### Set problem 1
Rewrite the passage of the lizard article starting at "What I have" and ending at "which they feed.", with "register" changed to "stove".
### Set problem 2
Write the next part of the article on the psychology of lizards, picking up after its last sentence.

### Selected text
Popular Science Monthly/Volume 43/September 1893/The Psychology of Lizards

THE PSYCHOLOGY OF LIZARDS.

By M. J. DELBŒUF.

I PUBLISHED two articles in February and October, 1891, telling of two ocellated lizards which I had captured in May, 1890—one at Port Bon, on the borders of Spain, the other on the banks of the Tarn, near Peyrdean, France. I described their characteristic differences at length, telling how the former lizard was bold, snappish, suspicious, and stupid; and the latter was timid, gentle, confiding, and straightforward. I told how the French lizard having been lost for twenty-six days in May of the following year, the Spaniard refused all food; and how, his companion having been found again, he went at once to catching flies. I praised their good understanding with one another, and their fellowship, which, however, did not extend to self-denial; and I related with great pleasure how, by forbearance and kind attention, I finally established excellent relations between myself and the Spaniard, while only a few delicate attentions were needed to gain the heart of the French lizard from the very first.

I concluded that the animals which we are accustomed to regard as in the lowest degree of intelligence among vertebrates, and which we are apt to suppose are all cast in a common mold, offer notable differences in character and docility. Yet, since those which are under consideration here are adults, they have necessarily each received the share of force and cunning which was indispensable to enable them to come safely out of the struggle for existence. Whence do their peculiar qualities come, and what use do they make of them? In wild animals, whose mode of life presupposes a well-determined combination of native qualities which age can only develop and strengthen, should not differences tend to disappear?

What I have to relate now is not less curious than my former story. I do not even know—although like observations ought to be made on domestic animals like the dog—that the bearing of them as traits of animal psychology has been brought out. My Spaniard is certainly a lizard apart. He is somebody.

But before going into individual details, I will add the final to the incidents which I have already given concerning my lizards. I have had them three years, and they have kept in admirable health. They have not hibernated, for the house has been kept warmed all the time, and their cage has been near a register. They have therefore been all the time wide-awake and very active. From this we conclude that hibernation is not organic with them like the rest of plants, and that it is a consecutive of cold weather, which causes besides the disappearance of the insects on which they feed.

### Recorded data
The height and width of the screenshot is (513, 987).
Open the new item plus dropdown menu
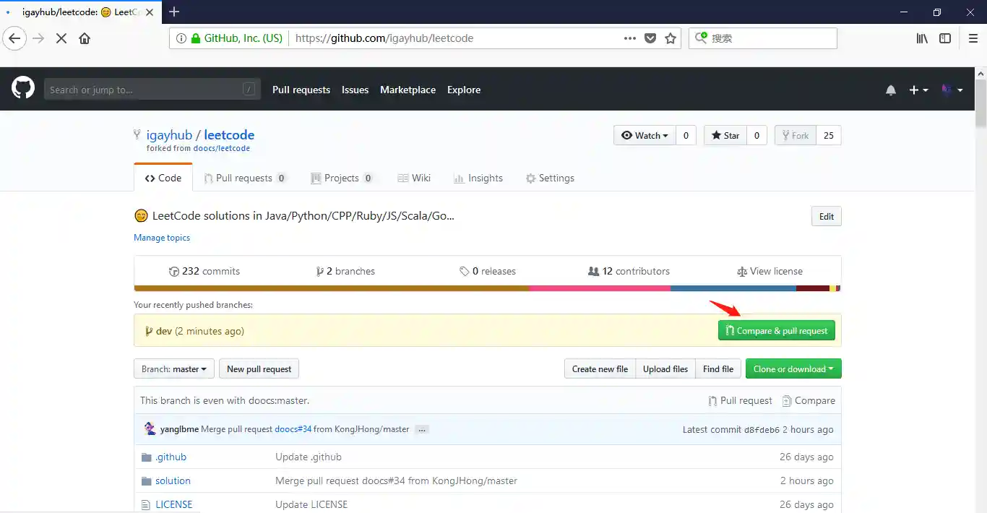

### Exercise answer 1
What I have to relate now is not less curious than my former story. I do not even know—although like observations ought to be made on domestic animals like the dog—that the bearing of them as traits of animal psychology has been brought out. My Spaniard is certainly a lizard apart. He is somebody.

But before going into individual details, I will add the final to the incidents which I have already given concerning my lizards. I have had them three years, and they have kept in admirable health. They have not hibernated, for the house has been kept warmed all the time, and their cage has been near a stove. They have therefore been all the time wide-awake and very active. From this we conclude that hibernation is not organic with them like the rest of plants, and that it is a consecutive of cold weather, which causes besides the disappearance of the insects on which they feed.

### Exercise answer 2
Their food, therefore, does not necessarily consist of living prey. They eat with the same appetite the remains of beetles, such as the skeletons of night borers, and all decayed or dried chrysalides. Last year, the cabbage butterfly being extremely abundant, I collected a stock of chrysalides which they devoured to the last one. They always refused raw and bloody meat. Nevertheless, when they were forced to swallow it, which was not easy, they digested it.

They are said to be fond of grapes, and in vine-growing countries, I was told, hunt for the fruit. But with me they never wanted grapes, not even the southern variety or the dried raisin.

On the other hand, they are fond of dates, and attacked them with avidity the first time they saw them. I made them up some balls of dates as large as a good-sized grape, of which they were able to swallow three or four one after another I received other ocellated lizards last year, and they all liked dates, one of them to my surprise gulping down a whole one in a wink. It agreed with him perfectly, his digestive powers, as I took pains to observe, proving adequate to dispose of the stone in a proper manner, although my friends feared that it would be caught in the sinuosities of the intestine, with perhaps fatal effects. It seems that this animal estimated rightly the capacity of his digestive apparatus. The preceding curious feature in the present case is that all the lizards at once recognized an eatable fruit in the date, although they had never seen or tasted dates or anything like them. They may have eaten figs at home, but they refused dried figs.

All my lizards lived, I might say, in freedom. During our summers in the country, they had a large room with latticed windows, with sunshine on three sides. They had stones and boxes of every sort, and for a gymnasium convenient scaffoldings furnished with rags in which they climbed, hid, and chased one another with evident amusement.

At Liége they live in my office. They usually keep in their cage, where there are also rags. When the sun is shining, they come out and scramble among the books or over me. The Spaniard looks at me when I am writing. They run over my person, hide in my clothes; and one day last year I had so completely forgotten them that I went out to deliver my lecture with my two animals on my back. I perceived them after I had been some time on the lecture stand, and was in mortal terror during the rest of the lesson, lest they might take a notion to perform their untimely and undignified gambols.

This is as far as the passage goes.